Angiogenesis-related factors including vascular endothelial growth factor (VEGF) might be involved in the pathogenesis of AD. Soluble forms of the VEGF receptor are likely to be intrinsic negative counterparts of VEGF. Therefore, we measured the plasma levels of VEGF and its two soluble receptors (sVEGFR1 and sVEGFR2) in 120 control subjects, 75 patients with MCI, and 76 patients with AD using an enzyme-linked immunosorbent assay. Plasma levels of VEGF in patients with AD were higher than those in healthy control subjects. However, plasma levels of sVEGFR1 and sVEGFR2 were lower in patients with AD than in healthy control subjects.
Levels of VEGFR2 mRNA significantly declined in human umbilical vein endothelial cells treated with amyloid-beta. Protein levels of VEGFR2 also declined in the brains of AD model mice. In addition, we showed that the expression of sVEGFR2 and VEGFR2 was decreased by transfection with the Notch intracellular domain. These results indicate that alterations of VEGF and levels of its two receptors might be associated with those at risk for AD (Cho et al., Scientific Reports 2017; 7:17713).
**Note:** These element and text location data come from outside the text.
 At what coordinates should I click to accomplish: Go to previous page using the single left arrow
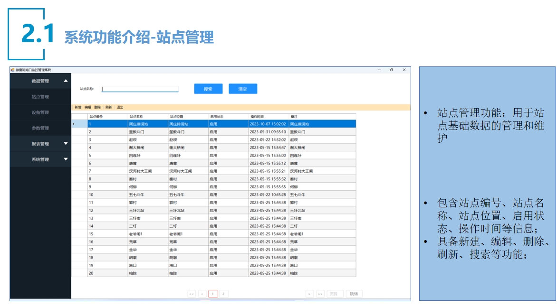coord(202,294)

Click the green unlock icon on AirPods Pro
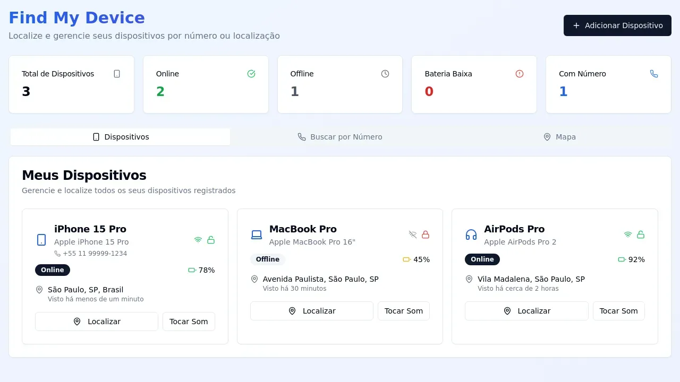(x=641, y=235)
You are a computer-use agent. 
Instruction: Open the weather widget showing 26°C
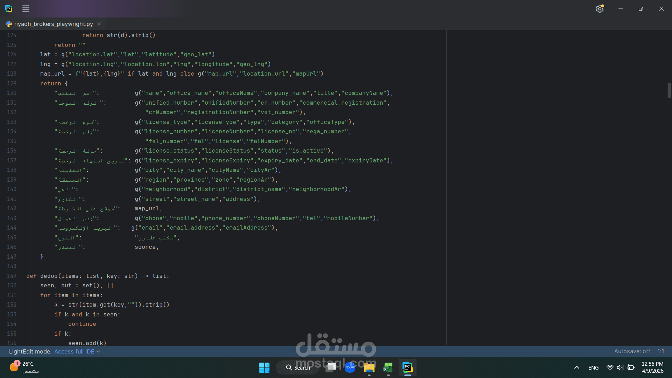click(24, 367)
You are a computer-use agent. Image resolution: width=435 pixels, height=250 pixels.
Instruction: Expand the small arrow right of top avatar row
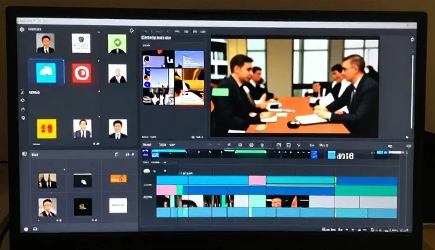[x=99, y=32]
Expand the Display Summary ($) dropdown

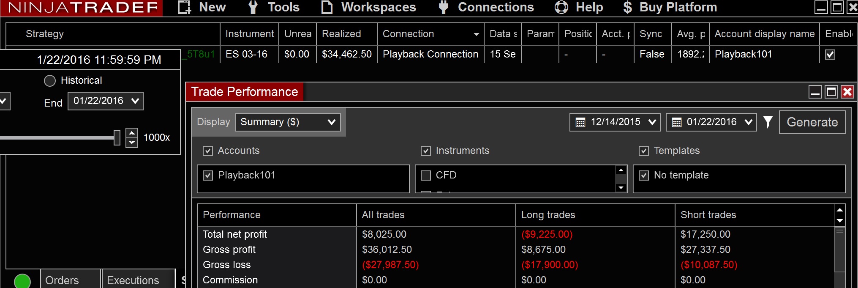pos(288,122)

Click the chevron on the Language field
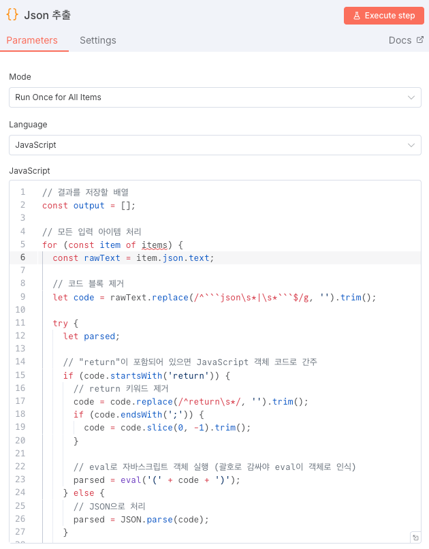click(x=411, y=145)
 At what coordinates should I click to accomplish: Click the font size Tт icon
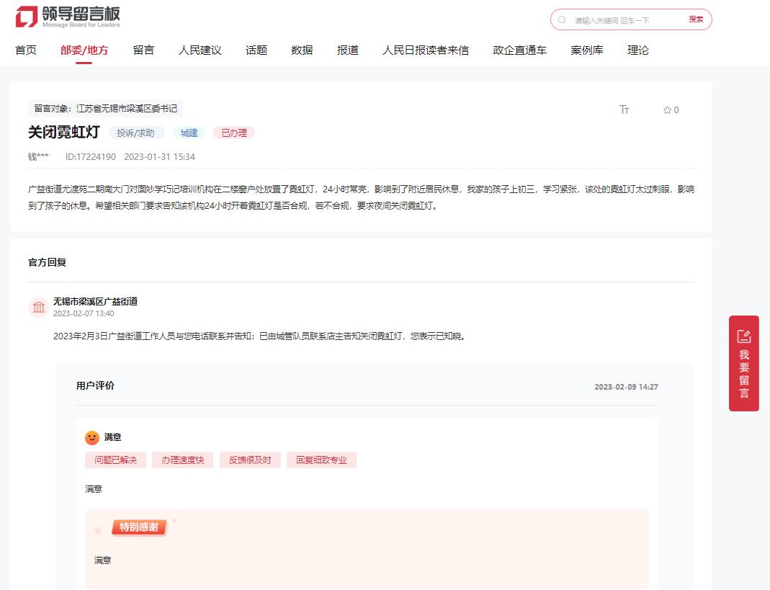[624, 109]
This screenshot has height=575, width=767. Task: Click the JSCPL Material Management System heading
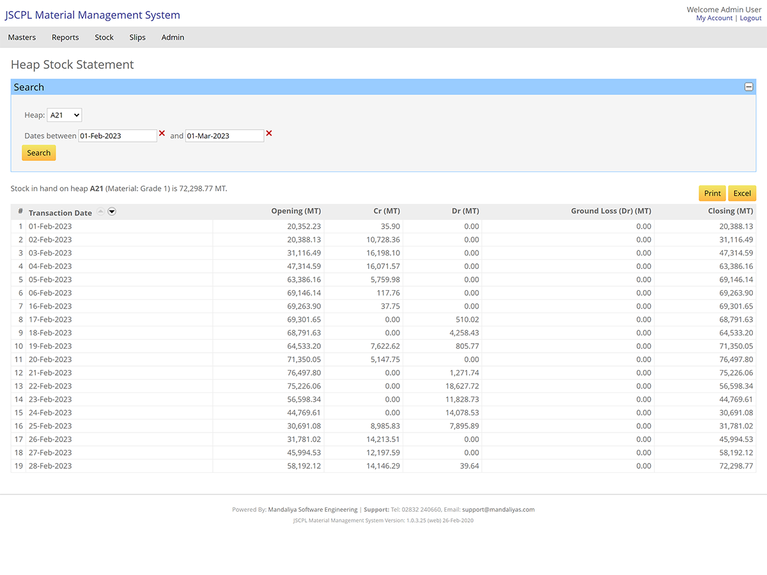[x=92, y=14]
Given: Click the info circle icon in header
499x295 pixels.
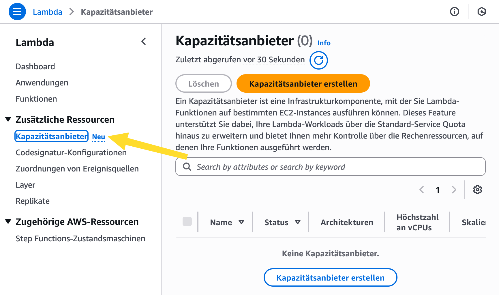Looking at the screenshot, I should [x=454, y=12].
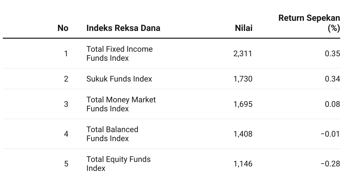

Gene expression profiles reflect the biologically diverse activities of cells under specific cell environments. Using the transcriptional response of cultured cells to blood composition, we developed a litmus gene assay to discriminate blood samples reflecting different sample qualities or disease conditions. This cell-based litmus gene assay identified six genes (CCL20, CEMIP, IL1B, IL8, PRG2, and PTGS2) as potential biomarkers of plasma quality control (Patent Number: 10-1781960). We also applied the litmus gene assay to discovering blooddriven biomarkers of AD and identified the SPC25 gene as an AD biomarker. The SPC25 gene expression level significantly increased in the cell-based assay using serum samples from patients with MCI. This indicates the effectiveness and potential of a litmus gene assay to detect the orchestrated effects of circulating systemic factors, leading to a successful diagnosis of AD and MCI. This method is broadly applicable to the diagnosis of disease subtypes or pathophysiological stages of complex diseases and tumours (Shim et al., Scientific Reports 2017; 7:16848).